Given the following vector equation, how do I eliminate the parameters $u,v$ to get an equation of a surface in rectangular coordinates?
$$\vec{r}(u,v)=3u\cos(v)\hat{\imath} + 4u\sin(v)\hat{\jmath} + u\hat{k}$$
I can express this as a set of parametric equations:
$$x(u,v)=3u\cos(v)$$
$$y(u,v)=4u\sin(v)$$
$$z(u,v)=u$$
I'm not sure where to go from here — how do you combine these three into one equation? Is there a general procedure to follow when eliminating parameters?
Best Answer
Short Answer: $16x^2+9y^2=144z^2$
Derivation:
The little trick here is to exploit the fact that $z(u,v)=u$. Our surface is given by
$$(x(u,v),y(u,v),z(u,v)) = (3u\cos v,4u\sin v,u).$$
We know that $\cos^2v+\sin^2v=1$ for all $v$ and we can use this fact. Notice that:
$$\frac{x}{3z} = \frac{3u\cos v}{3u} = \cos v$$
Similarily, we can show that $y/4z = \sin v$ and then use the identity $\cos^2v = \sin^2v\equiv 1$:
$$\left( \frac{x}{3z} \right)^{\! 2} + \left( \frac{y}{4z} \right)^{\! 2} = 1$$
Expanding out all of the powers gives the following chain of events:
$$\left( \frac{x}{3z} \right)^{\! 2} + \left( \frac{y}{4z} \right)^{\! 2} = 1 \implies \frac{x^2}{9z^2}+\frac{y^2}{16z^2}=1 \implies 16x^2+9y^2=144z^2$$
We can check this equation just to make sure it's correct:
$$16x^2+9y^2=16(3u\cos v)^2+9(4u\sin v)^2 = 144u^2\cos^2v + 144u^2\sin^2v=144u^2 = 144z^2$$
GENERAL WARNING
Let $P$ be the set of points given by a parametrisation, and let $E$ be the set of points given by an equation.

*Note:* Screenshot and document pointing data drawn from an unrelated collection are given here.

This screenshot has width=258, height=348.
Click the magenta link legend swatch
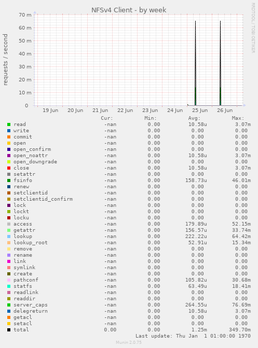(x=9, y=261)
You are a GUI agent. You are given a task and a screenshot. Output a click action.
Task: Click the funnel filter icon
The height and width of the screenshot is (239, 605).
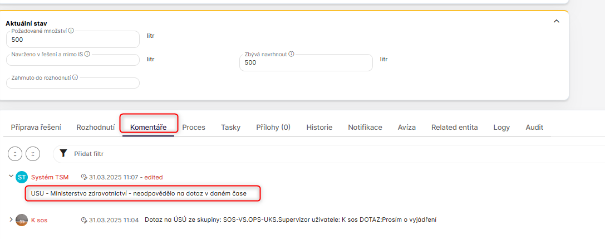pos(63,153)
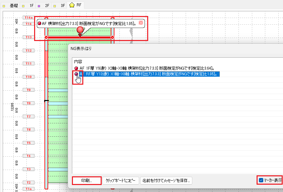Close the NG callout balloon with its X icon
The width and height of the screenshot is (283, 192).
141,23
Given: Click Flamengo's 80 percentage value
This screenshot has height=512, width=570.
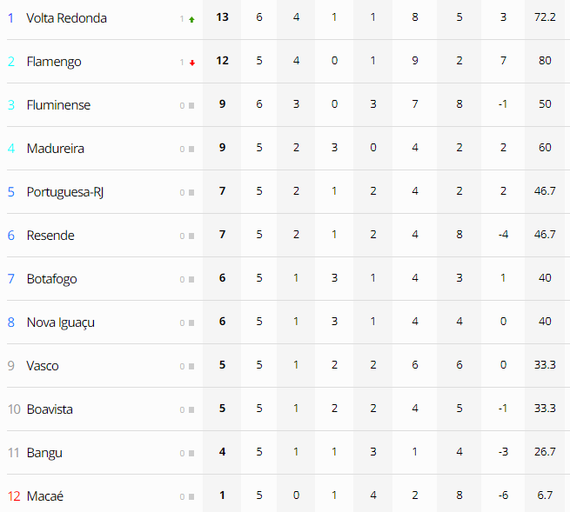Looking at the screenshot, I should 545,60.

We have shown that every point in $P$ is a point in $E$, that is to say $P$ is a subset of $E$. It might be the case that there are points in $E$ that the parametrisation does not cover. Think of $P$ as $(x(t),y(t)) = (t,\sqrt{t})$ and $E$ as $x=y^2$. (The points with $x=y^2$ and $y<0$ are not in $P$ although they are in $E$.) To show that an equation and a parametrisation give the same set of points we must show that all the points of the equation's solution are covered by the parametrisation ($E \subseteq P$) and that all of the points of the parametrisation satisfy the equation ($P \subseteq E$). If $P \subseteq E$ and $E \subseteq P$ then $E=P$, just like with ordinary numbers: if $a \le b$ and $b \le a$ then $a=b$.